Conjunto de tareas
a: En el texto sobre Corral de Almaguer, ¿quiénes decidieron emprender el agrandamiento y la reforma del templo parroquial?
b: Traduce al inglés esta oración del texto sobre Corral de Almaguer: «Como consecuencia de ese creciente aumento de vecinos, el viejo templo parroquial se había quedado pequeño para albergar a tantos fieles, además de resultar poco representativo para un pueblo de tan destacada condición.»

Recreación idealizada de la primitiva iglesia mudéjar
Detalle éste que no había pasado inadvertido para muchos habitantes de la comarca y cercano Marquesado de Villena, además de para algunas personas de Castilla la Vieja y Aragón, que habían decidido asentarse en la localidad buscando mejorar sus condiciones de vida.
Esa era la razón por la que Corral de Almaguer había sufrido en pocos años un crecimiento exponencial en su número de habitantes y sus viviendas habían comenzado a derramarse más allá de las viejas y derruidas murallas de la población.
Como consecuencia de ese creciente aumento de vecinos, el viejo templo parroquial se había quedado pequeño para albergar a tantos fieles, además de resultar poco representativo para un pueblo de tan destacada condición.
En vista de tales circunstancias, los miembros del Concejo, junto con el cura, decidieron emprender un proceso de agrandamiento y reforma del templo parroquial, tendente a solucionar los graves problemas de espacio que presentaba su interior.

Listado extraído
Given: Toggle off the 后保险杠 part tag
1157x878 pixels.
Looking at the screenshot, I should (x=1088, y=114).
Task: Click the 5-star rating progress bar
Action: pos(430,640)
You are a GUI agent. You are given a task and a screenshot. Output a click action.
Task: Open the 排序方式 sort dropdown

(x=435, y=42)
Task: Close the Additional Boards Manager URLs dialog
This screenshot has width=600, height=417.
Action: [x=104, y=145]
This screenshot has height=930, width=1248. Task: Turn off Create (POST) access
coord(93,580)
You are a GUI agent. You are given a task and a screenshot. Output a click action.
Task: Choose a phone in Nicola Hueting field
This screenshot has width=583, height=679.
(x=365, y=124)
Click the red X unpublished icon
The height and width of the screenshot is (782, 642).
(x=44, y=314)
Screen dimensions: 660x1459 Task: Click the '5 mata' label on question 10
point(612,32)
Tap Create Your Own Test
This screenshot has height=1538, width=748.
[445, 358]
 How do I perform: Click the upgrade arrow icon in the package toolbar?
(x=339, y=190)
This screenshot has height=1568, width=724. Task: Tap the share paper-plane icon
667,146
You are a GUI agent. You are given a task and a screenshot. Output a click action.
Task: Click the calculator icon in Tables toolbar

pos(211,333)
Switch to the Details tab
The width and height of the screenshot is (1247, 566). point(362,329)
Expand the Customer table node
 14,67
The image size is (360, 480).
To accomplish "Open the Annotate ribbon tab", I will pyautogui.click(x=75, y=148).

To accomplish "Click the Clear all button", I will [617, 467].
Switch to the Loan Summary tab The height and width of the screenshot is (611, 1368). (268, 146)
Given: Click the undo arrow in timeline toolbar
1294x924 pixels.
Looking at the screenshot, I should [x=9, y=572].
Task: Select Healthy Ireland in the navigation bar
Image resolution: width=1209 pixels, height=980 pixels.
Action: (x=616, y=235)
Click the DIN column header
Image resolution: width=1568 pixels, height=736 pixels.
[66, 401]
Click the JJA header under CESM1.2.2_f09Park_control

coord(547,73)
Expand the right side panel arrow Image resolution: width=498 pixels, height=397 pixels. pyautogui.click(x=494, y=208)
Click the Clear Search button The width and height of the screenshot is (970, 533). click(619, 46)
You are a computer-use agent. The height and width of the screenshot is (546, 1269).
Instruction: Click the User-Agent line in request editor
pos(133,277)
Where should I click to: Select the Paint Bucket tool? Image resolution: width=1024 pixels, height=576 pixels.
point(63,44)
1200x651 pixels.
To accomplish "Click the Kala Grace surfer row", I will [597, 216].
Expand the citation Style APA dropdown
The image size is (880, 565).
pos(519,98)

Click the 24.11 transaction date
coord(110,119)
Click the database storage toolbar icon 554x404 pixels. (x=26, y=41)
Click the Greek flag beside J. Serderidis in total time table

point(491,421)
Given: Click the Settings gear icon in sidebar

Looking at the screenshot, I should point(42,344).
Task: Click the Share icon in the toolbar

Respuestas esperadas
a: Los miembros del Concejo, junto con el cura.

b: As a consequence of that growing increase in residents, the old parish church had become too small to hold so many faithful, besides being hardly representative of a town of such prominent standing.